(TASK TO CARRY OUT) Images in the records should be skipped while the rest is transcribed verbatim.

(RECORDS)
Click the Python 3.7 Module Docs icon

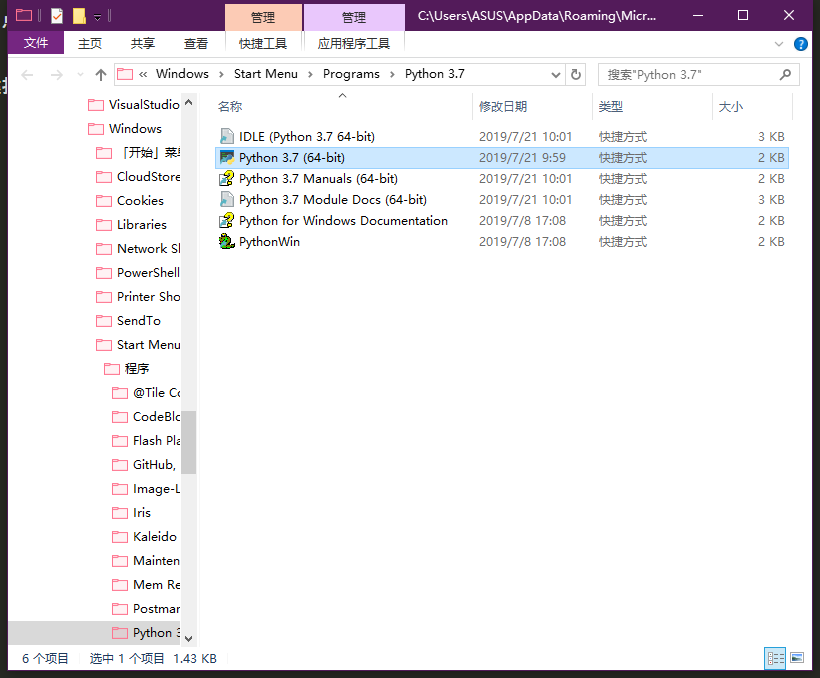(227, 200)
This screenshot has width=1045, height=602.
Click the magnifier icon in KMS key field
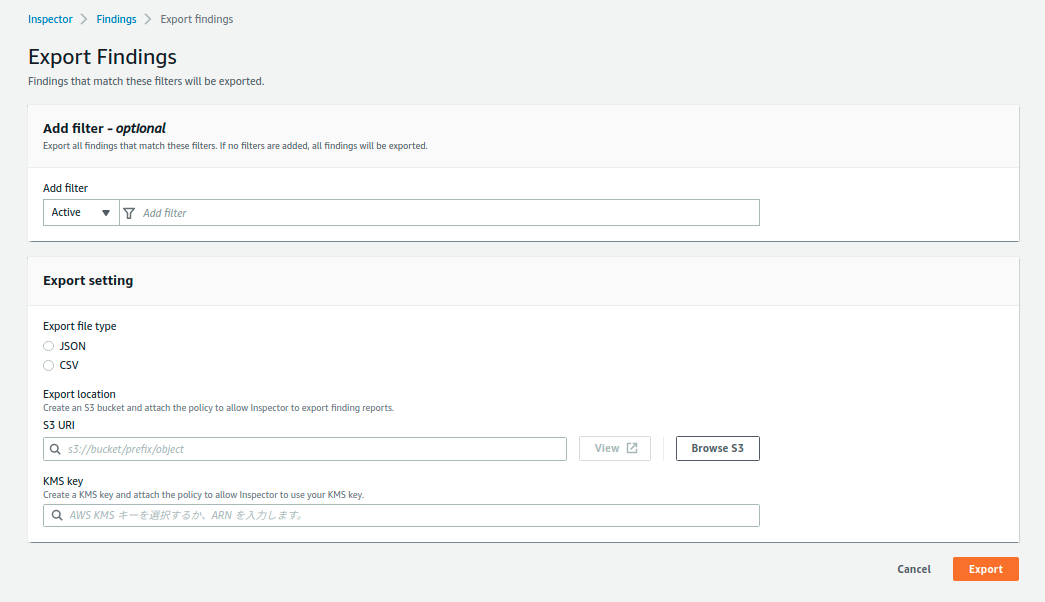coord(56,516)
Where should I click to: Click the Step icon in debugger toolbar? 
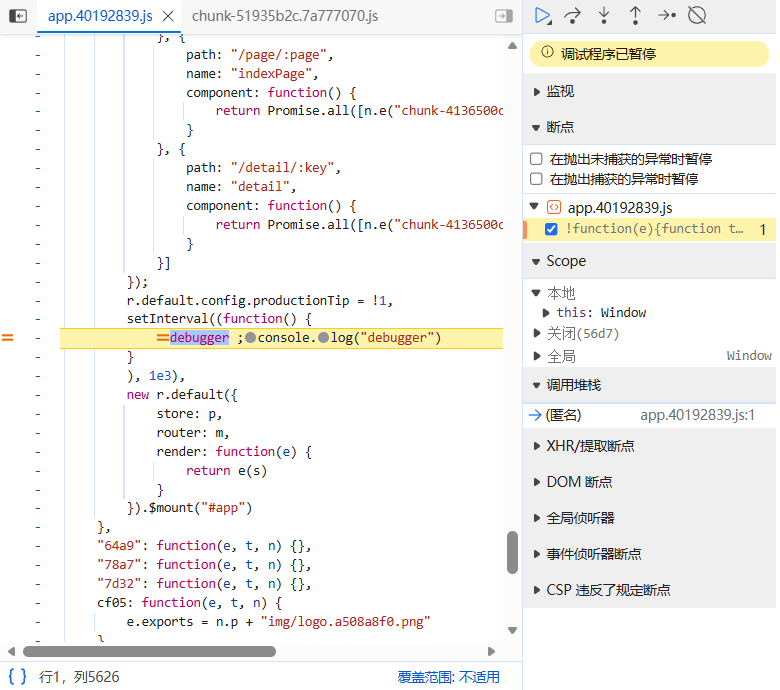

(EXERCISE OUTPUT)
Click the Python 3.7 Module Docs icon

(227, 200)
This screenshot has width=1045, height=602.
Click the magnifier icon in KMS key field
coord(56,516)
Where should I click to: Click the Step icon in debugger toolbar? 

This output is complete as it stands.